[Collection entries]
--------------------------------------------------

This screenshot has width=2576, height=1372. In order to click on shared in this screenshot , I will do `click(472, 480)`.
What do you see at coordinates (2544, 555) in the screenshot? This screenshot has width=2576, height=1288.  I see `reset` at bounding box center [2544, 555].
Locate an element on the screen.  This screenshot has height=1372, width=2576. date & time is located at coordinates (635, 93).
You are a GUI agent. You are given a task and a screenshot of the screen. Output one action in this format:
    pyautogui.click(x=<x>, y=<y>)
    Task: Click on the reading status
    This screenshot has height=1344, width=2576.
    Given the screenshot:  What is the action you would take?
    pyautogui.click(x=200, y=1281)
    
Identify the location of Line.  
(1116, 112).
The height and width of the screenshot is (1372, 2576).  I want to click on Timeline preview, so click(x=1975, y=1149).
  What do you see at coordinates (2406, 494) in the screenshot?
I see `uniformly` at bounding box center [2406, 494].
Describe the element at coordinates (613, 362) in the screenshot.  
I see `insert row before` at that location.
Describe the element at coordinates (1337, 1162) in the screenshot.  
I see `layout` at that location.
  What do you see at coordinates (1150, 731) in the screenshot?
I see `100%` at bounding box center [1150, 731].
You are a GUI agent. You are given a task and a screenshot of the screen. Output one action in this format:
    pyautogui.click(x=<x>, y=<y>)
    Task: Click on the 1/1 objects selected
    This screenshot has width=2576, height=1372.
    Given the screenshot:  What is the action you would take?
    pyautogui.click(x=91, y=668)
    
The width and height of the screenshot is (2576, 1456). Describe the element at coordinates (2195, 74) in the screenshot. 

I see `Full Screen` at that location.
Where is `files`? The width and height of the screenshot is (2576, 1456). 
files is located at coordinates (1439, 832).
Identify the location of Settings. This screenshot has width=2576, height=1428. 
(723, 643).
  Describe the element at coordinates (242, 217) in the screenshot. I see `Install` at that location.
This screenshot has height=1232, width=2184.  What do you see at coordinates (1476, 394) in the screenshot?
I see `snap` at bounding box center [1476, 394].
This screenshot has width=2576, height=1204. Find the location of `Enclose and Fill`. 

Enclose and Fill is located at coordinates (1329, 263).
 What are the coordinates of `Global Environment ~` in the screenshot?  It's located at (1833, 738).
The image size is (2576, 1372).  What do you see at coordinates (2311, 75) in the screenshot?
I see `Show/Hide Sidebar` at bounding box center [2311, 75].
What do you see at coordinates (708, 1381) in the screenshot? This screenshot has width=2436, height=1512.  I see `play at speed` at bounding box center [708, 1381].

--------------------------------------------------

Copy out all of the lines above word for word.

Written answer »
This screenshot has width=2576, height=1372. In order to click on shared in this screenshot , I will do `click(472, 480)`.
What do you see at coordinates (2544, 555) in the screenshot? This screenshot has width=2576, height=1288.  I see `reset` at bounding box center [2544, 555].
Locate an element on the screen.  This screenshot has height=1372, width=2576. date & time is located at coordinates (635, 93).
You are a GUI agent. You are given a task and a screenshot of the screen. Output one action in this format:
    pyautogui.click(x=<x>, y=<y>)
    Task: Click on the reading status
    This screenshot has height=1344, width=2576.
    Given the screenshot:  What is the action you would take?
    pyautogui.click(x=200, y=1281)
    
Identify the location of Line.  
(1116, 112).
The height and width of the screenshot is (1372, 2576).  I want to click on Timeline preview, so click(x=1975, y=1149).
  What do you see at coordinates (2406, 494) in the screenshot?
I see `uniformly` at bounding box center [2406, 494].
Describe the element at coordinates (613, 362) in the screenshot.  
I see `insert row before` at that location.
Describe the element at coordinates (1337, 1162) in the screenshot.  
I see `layout` at that location.
  What do you see at coordinates (1150, 731) in the screenshot?
I see `100%` at bounding box center [1150, 731].
You are a GUI agent. You are given a task and a screenshot of the screen. Output one action in this format:
    pyautogui.click(x=<x>, y=<y>)
    Task: Click on the 1/1 objects selected
    This screenshot has width=2576, height=1372.
    Given the screenshot:  What is the action you would take?
    pyautogui.click(x=91, y=668)
    
The width and height of the screenshot is (2576, 1456). Describe the element at coordinates (2195, 74) in the screenshot. 

I see `Full Screen` at that location.
Where is `files`? The width and height of the screenshot is (2576, 1456). 
files is located at coordinates (1439, 832).
Identify the location of Settings. This screenshot has width=2576, height=1428. 
(723, 643).
  Describe the element at coordinates (242, 217) in the screenshot. I see `Install` at that location.
This screenshot has height=1232, width=2184.  What do you see at coordinates (1476, 394) in the screenshot?
I see `snap` at bounding box center [1476, 394].
This screenshot has width=2576, height=1204. Find the location of `Enclose and Fill`. 

Enclose and Fill is located at coordinates (1329, 263).
 What are the coordinates of `Global Environment ~` in the screenshot?  It's located at (1833, 738).
The image size is (2576, 1372).  What do you see at coordinates (2311, 75) in the screenshot?
I see `Show/Hide Sidebar` at bounding box center [2311, 75].
What do you see at coordinates (708, 1381) in the screenshot? This screenshot has width=2436, height=1512.  I see `play at speed` at bounding box center [708, 1381].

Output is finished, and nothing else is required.